## Tasks to carry out
A: From the pipeline revenue and expense report, return the passage that begins at the words "an increase in petroleum products terminals revenues" and stops after the words "tariff in 2002.".
B: List the business segments whose revenue changes are explained in the pipeline revenue and expense report.
C: Carry on writing the pipeline revenue and expense report from the point where it stops.

## Passage given
-- Start --

Volume shipped (tons in thousands)

     763      712

 

Transportation and terminals revenues for the year ended December 31, 2002 were $363.7 million compared to $339.4 million for the year ended December 31, 2001, an increase of $24.3 million, or 7%. This increase was the result of:

 

 

an increase in petroleum products pipeline system revenues of $17.6 million, or 7%. Transportation revenues increased between periods due to higher weighted-average tariffs that more than offset slightly lower shipments. The tariffs were higher due to a mid-year rate increase and our customers’ transporting

 

37


 

products longer distances. These longer hauls resulted primarily from supply shifts within our pipeline system during the latter part of 2002 caused by temporary reductions of refinery production on our system. Further, increased rates for data services as well as higher ethanol loading and storage volumes resulted in additional revenue;

 

  an increase in petroleum products terminals revenues of $8.1 million, or 12%, primarily due to the acquisitions of our Gibson marine terminal facility in October 2001 and two Little Rock inland terminals in June 2001. An improved marketing environment resulted in higher utilization and rates at our Gulf Coast facilities, further increasing revenues during 2002; and

 

  a decrease in ammonia pipeline system revenues of $1.4 million, or 10%, primarily due to a throughput deficiency billing in the prior year that resulted from a shipper’s inability to meet its minimum annual throughput commitment for the contract year ended June 2001. In addition, revenue also declined due to significantly reduced volumes from one of our shippers following its filing for Chapter 11 bankruptcy during May 2002. Partially offsetting these decreases was a higher weighted-average tariff in 2002.

 

Operating expenses, environmental expenses and environmental reimbursements combined were $155.1 million for the year ended December 31, 2002, compared to $160.9 million for the year ended December 31, 2001, a decrease of $5.8 million, or 4%. This decrease was the result of:

 

  a decrease in petroleum products pipeline system expenses of $8.9 million, or 7%, primarily due to lower environmental and maintenance expenses and reduced power costs. Environmental costs were lower due to the indemnification from an affiliate of Williams for environmental issues resulting from operations prior to our ownership of the pipeline. Maintenance expenses declined due to improved cost controls as a result of the implementation of improved operating practices. Reduced power costs resulted from lower volumes transported coupled with reduced power rates. Partially offsetting these reductions was an increase in pipeline lease expenses, which represent tariffs paid on connecting pipelines to move a customer’s product to its ultimate destination;

 

  an increase in petroleum products terminals expenses of $2.2 million, or 7%, primarily due to the addition of the Gibson marine facility and the Little Rock inland terminals and increased maintenance expenses resulting from timing of tank cleaning and inspections at the inland terminals; and

 

  an increase in ammonia pipeline system expenses of $0.9 million, or 23%, primarily due to the purchase in the current year of right-of-way easements that have historically been leased and higher property taxes.

-- End --

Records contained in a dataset
-- Start --

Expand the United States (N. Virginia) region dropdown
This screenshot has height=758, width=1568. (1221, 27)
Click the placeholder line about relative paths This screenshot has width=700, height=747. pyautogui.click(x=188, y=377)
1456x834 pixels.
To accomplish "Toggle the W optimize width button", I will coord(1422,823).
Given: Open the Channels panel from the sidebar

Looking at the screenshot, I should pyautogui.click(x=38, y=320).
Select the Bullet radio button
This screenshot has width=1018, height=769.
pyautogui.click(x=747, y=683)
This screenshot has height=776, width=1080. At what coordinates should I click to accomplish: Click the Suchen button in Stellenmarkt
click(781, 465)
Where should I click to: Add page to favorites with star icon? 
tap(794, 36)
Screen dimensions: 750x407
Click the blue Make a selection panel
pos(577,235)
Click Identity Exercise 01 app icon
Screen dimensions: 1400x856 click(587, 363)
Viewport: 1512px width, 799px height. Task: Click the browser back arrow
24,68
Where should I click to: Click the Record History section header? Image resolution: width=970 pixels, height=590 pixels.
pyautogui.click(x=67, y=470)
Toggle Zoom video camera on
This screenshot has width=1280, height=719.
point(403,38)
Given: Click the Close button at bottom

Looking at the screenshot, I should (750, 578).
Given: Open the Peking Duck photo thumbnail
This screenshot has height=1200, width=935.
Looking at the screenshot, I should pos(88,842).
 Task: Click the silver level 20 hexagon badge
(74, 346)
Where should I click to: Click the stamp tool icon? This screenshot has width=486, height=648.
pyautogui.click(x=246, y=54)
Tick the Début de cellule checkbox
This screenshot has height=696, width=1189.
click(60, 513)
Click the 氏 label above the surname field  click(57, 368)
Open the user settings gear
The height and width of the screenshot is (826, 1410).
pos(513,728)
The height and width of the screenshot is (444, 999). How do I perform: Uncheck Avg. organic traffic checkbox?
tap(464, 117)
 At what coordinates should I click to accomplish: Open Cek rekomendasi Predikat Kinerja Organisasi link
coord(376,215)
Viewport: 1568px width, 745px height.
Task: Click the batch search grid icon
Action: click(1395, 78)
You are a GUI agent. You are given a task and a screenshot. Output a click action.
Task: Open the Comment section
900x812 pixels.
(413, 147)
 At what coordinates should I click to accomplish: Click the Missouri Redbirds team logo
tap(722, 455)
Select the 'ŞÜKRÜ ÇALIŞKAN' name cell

-- End --

## The answers
A:
an increase in petroleum products terminals revenues of $8.1 million, or 12%, primarily due to the acquisitions of our Gibson marine terminal facility in October 2001 and two Little Rock inland terminals in June 2001. An improved marketing environment resulted in higher utilization and rates at our Gulf Coast facilities, further increasing revenues during 2002; and

 

  a decrease in ammonia pipeline system revenues of $1.4 million, or 10%, primarily due to a throughput deficiency billing in the prior year that resulted from a shipper’s inability to meet its minimum annual throughput commitment for the contract year ended June 2001. In addition, revenue also declined due to significantly reduced volumes from one of our shippers following its filing for Chapter 11 bankruptcy during May 2002. Partially offsetting these decreases was a higher weighted-average tariff in 2002.

B:
Petroleum products pipeline system
Petroleum products terminals
Ammonia pipeline system

C:
 

Revenues from product sales were $70.6 million for the year ended December 31, 2002, while product purchases were $64.0 million, resulting in a net margin of $6.6 million in 2002. The 2002 net margin represents a decrease of $6.3 million compared to a net margin in 2001 of $12.9 million resulting from product sales for the year ended December 31, 2001 of $108.2 million and product purchases of $95.3 million. The margin decline in 2002 reflects our agreement with an affiliate of Williams to provide blending services for them for an annual fee rather than generating a commodity margin in relation to this activity from April 2002 through December 2002.

 

Affiliate management fee revenues for the year ended December 31, 2002 were $0.2 million compared to $1.0 million for the year ended December 31, 2001. Historically, the petroleum products pipeline system received a fee to manage an affiliate pipeline.

 

Depreciation and amortization expense for the year ended December 31, 2002 was $35.1 million, representing a $0.7 million decrease from 2001 at $35.8 million. Additional depreciation associated with acquisitions and capital improvements was more than offset by the elimination of depreciation associated with assets that previously were a part of Magellan Pipeline but were excluded from the assets transferred to us when we acquired the petroleum products pipeline system.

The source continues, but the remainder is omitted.